Owen Howell
Indonesian President Joko Widodo announced last month that the national capital will move from Jakarta to a newly-built capital city in the East Kalimantan province on the island of Borneo. If the plan is approved by parliament, construction of the new city will commence by the end of 2020. The full relocation is due to take place in phases from 2024 onwards.
The proposed site in Borneo is a forested area of around 180,000 hectares of government-owned land, in the North Penajam Paser and Kutai Kartanegara regencies. Once the infrastructure is developed, an estimated 800,000 civil servants will be forced to move there.
The decision was prompted by the rapid expansion of Jakarta which has become a huge, overcrowded city beset by congestion, pollution, and flooding. Jakarta’s traffic jams cost an estimated 100 trillion rupiah ($US7 billion) a year in lost productivity, while tens of thousands of cars are added to the roads every year, accounting for 75 percent of the city’s air pollution.
Jakarta, which is effectively built on mudflats, is also one of the fastest-sinking cities in the world. Two-fifths of the city currently lie below sea level and parts are dropping at a rate of 20 centimetres a year. Depletion of the city’s underground water wells has led to land subsidence. Coupled with rising sea levels caused by climate change, this could mean that by 2050 large areas of Jakarta will be completely submerged.
Above all, the fast urbanization and growing population are generating fears in ruling circles over the potential for social upheaval. Greater Jakarta, home to more than 30 million people, is set to soon overtake Tokyo as the world’s most populous city. As the city has grown, social tensions have intensified.
The government claims the relocation is to ease pressure on Jakarta and spread economic activity outside Java, which accounts for 54 percent of Indonesia’s 270 million people and contributes about 58 percent of its gross domestic product (GDP). On the other hand, Kalimantan—the Indonesian part of Borneo—accounts for just 5.8 percent of the population and contributes 8.2 percent of the GDP.
President Widodo has declared that the move will help address income disparity, justifying it as a “realisation of economic equality and justice.” In reality, the plan will do nothing to address the class divide in Indonesia, which has only deepened since the collapse of the Suharto dictatorship in 1998. Today, an estimated 1 percent of the Indonesian population owns 50 percent of national wealth, and the richest 10 percent possesses 77 percent.

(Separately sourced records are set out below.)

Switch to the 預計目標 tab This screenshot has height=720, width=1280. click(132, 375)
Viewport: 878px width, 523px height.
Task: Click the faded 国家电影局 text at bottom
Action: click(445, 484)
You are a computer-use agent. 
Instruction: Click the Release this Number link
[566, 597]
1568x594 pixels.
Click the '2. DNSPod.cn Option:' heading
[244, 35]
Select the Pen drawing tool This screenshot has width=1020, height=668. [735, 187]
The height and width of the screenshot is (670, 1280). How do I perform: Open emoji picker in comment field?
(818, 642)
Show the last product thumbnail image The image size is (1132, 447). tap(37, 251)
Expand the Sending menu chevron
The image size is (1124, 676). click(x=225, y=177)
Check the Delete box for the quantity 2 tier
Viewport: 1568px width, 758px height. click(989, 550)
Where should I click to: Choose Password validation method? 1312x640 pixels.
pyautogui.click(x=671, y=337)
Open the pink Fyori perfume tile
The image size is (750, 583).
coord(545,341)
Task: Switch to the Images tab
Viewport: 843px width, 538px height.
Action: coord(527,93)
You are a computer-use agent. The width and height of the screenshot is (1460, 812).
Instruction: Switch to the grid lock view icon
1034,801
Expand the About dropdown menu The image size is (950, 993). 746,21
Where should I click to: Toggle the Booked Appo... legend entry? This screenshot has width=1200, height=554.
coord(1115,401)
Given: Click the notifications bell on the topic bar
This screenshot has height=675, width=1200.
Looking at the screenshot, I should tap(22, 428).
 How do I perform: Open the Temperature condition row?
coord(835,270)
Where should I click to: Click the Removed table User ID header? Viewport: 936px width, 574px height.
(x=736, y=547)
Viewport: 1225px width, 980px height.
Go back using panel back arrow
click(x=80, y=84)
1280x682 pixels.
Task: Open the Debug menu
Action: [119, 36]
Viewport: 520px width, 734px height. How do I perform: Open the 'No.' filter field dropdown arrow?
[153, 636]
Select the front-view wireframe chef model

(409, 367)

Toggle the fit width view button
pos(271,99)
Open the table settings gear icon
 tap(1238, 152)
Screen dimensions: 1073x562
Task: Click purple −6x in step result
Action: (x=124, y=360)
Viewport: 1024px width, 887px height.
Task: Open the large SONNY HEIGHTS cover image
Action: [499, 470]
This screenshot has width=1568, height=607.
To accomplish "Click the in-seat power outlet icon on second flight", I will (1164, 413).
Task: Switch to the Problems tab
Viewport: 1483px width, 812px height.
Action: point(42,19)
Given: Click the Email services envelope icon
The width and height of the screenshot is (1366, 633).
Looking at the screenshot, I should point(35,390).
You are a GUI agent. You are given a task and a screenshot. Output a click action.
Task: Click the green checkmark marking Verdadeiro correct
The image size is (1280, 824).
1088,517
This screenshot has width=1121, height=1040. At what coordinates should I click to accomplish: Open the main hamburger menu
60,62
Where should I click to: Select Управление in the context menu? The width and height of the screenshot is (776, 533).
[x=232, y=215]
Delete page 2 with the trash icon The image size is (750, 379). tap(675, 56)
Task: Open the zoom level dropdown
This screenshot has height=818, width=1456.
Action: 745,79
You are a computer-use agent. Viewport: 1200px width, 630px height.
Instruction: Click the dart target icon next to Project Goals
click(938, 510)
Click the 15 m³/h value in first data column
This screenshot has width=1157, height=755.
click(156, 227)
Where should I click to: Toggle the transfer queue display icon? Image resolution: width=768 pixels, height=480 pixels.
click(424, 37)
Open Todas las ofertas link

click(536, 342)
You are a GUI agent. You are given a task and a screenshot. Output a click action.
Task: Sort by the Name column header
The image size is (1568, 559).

The choice of East Kalimantan, Widodo claimed, was “very strategic,” placing the new capital at the country’s geographical centre and supposedly protected from natural disasters. The capital will be located between two cities, Balikpapan and Samarinda, both of which have international airports, toll roads, and operating seaports.
The real “strategic” reason behind the relocation is to place the capital away from one of the largest working classes in the world amid rising social tensions and a resurgence of the class struggle internationally. As well as Jakarta, most of the nation’s major cities are located on Java.